WHAT YOU HAVE TO DO:
Please swap "chevron arrow" for "dropdown arrow" in the entries between the lines holding "How do I perform: Open the Intercom tab?" and "click(451, 149)", inclusive, and return only those lines with everything else unchanged. Leave the pictures out of your answer.

MATERIAL SHOWN:
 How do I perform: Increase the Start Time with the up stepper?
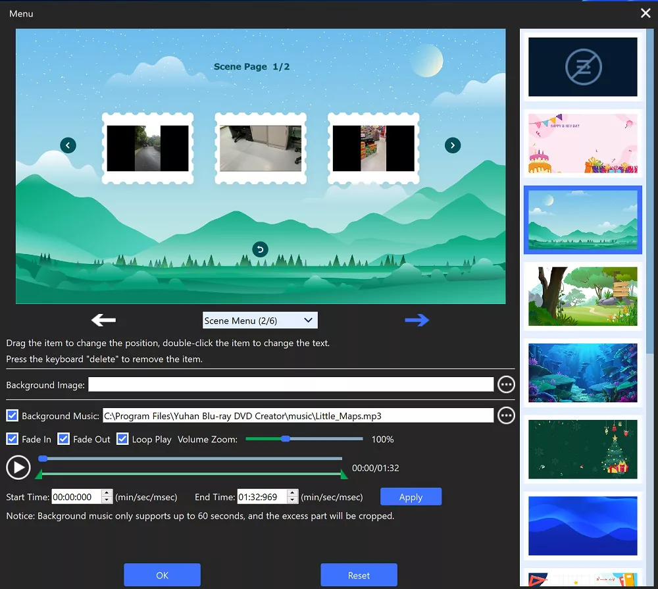click(x=108, y=494)
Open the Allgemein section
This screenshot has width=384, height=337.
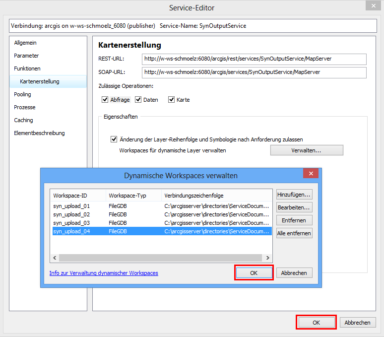[x=25, y=43]
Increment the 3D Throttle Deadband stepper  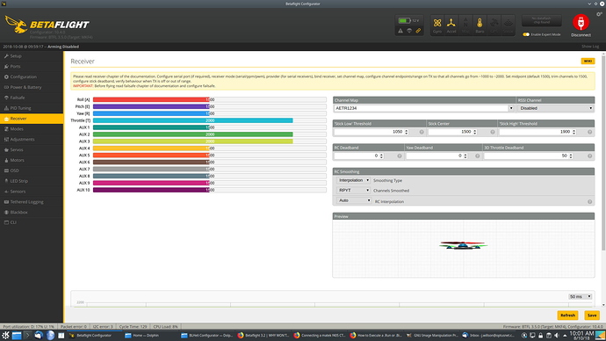pyautogui.click(x=571, y=155)
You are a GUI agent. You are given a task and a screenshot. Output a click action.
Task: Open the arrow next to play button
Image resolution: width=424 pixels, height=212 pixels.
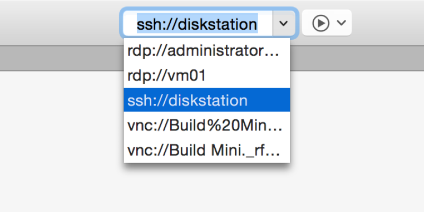point(342,23)
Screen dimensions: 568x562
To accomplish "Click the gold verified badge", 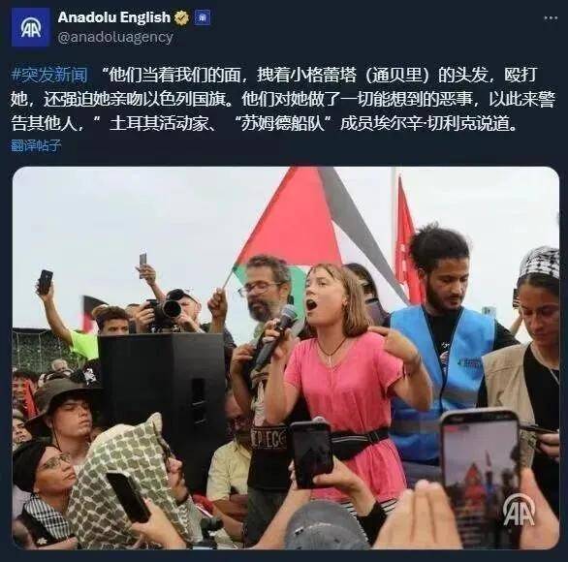I will pos(182,17).
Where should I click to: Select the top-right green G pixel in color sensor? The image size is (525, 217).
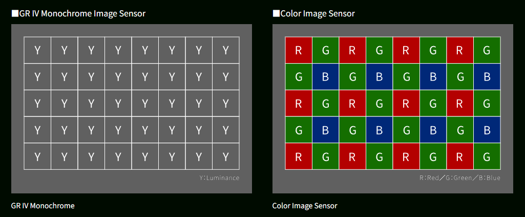(x=487, y=50)
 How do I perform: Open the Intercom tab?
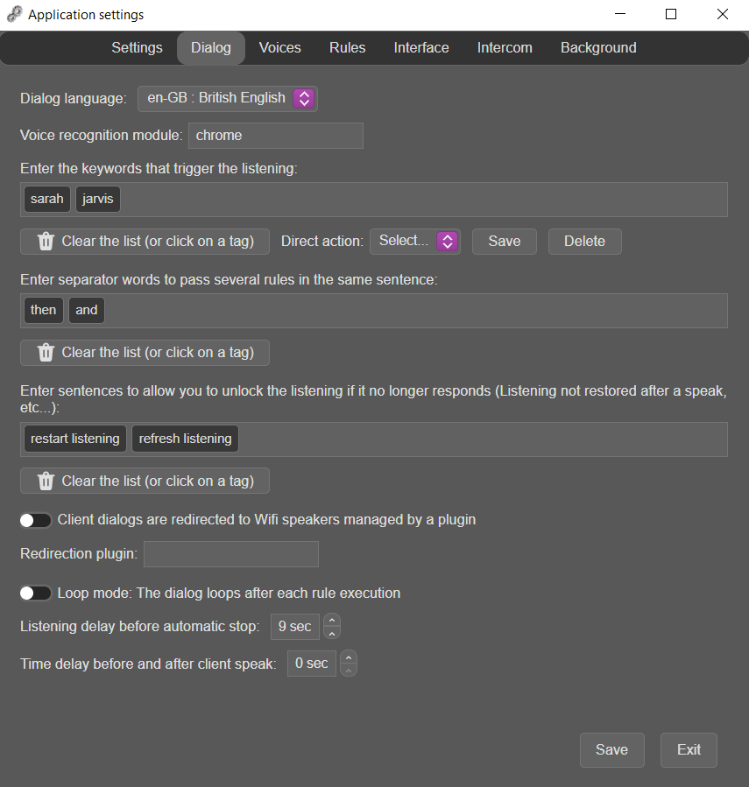pyautogui.click(x=505, y=47)
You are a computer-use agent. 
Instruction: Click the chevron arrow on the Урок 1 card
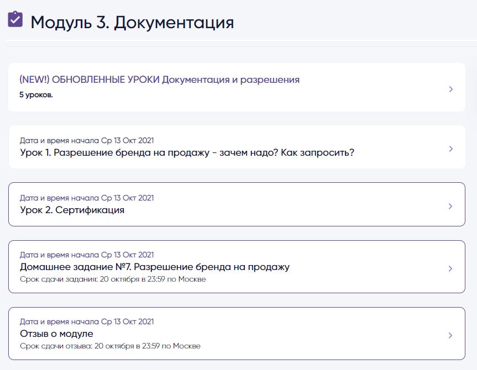click(451, 149)
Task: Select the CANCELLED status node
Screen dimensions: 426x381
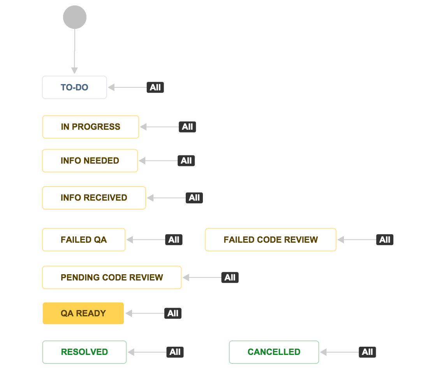Action: click(x=274, y=352)
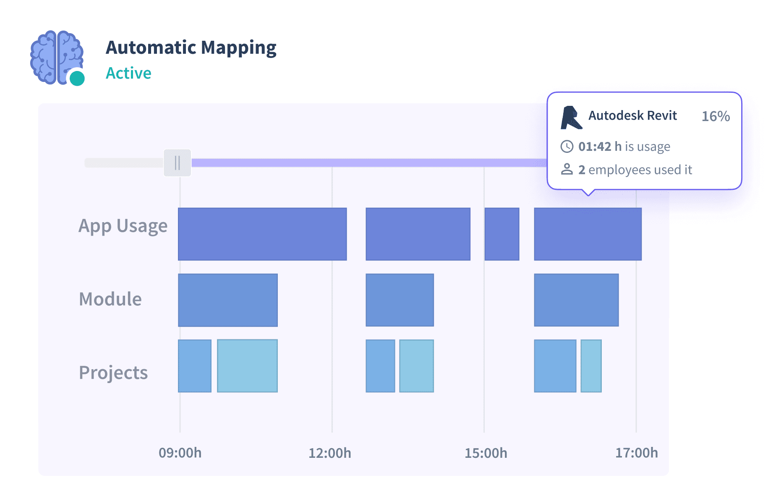Screen dimensions: 768x504
Task: Click the teal status dot below the brain
Action: (x=77, y=77)
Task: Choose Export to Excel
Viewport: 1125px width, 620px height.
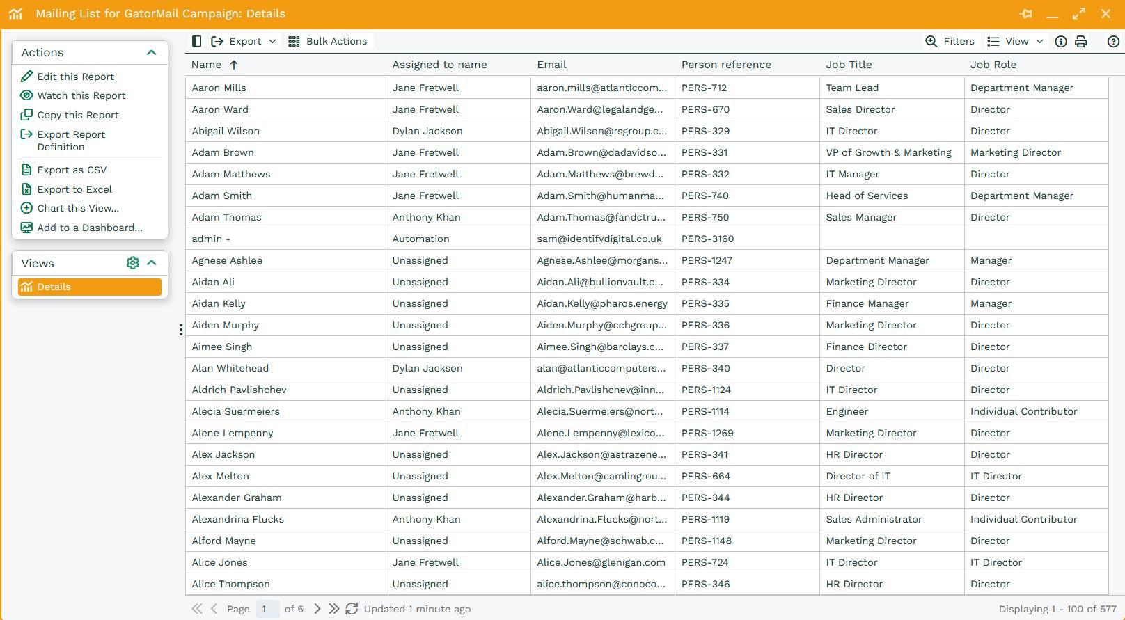Action: click(x=74, y=189)
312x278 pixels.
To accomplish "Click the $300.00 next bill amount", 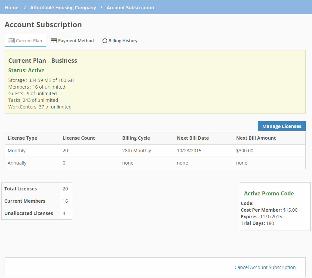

FINISHED TASK:
 How do I perform: Open the Intercom tab?
pyautogui.click(x=505, y=47)
You are a computer-use agent. 
Instruction: Click the dropdown arrow on the Урок 1 card
click(451, 149)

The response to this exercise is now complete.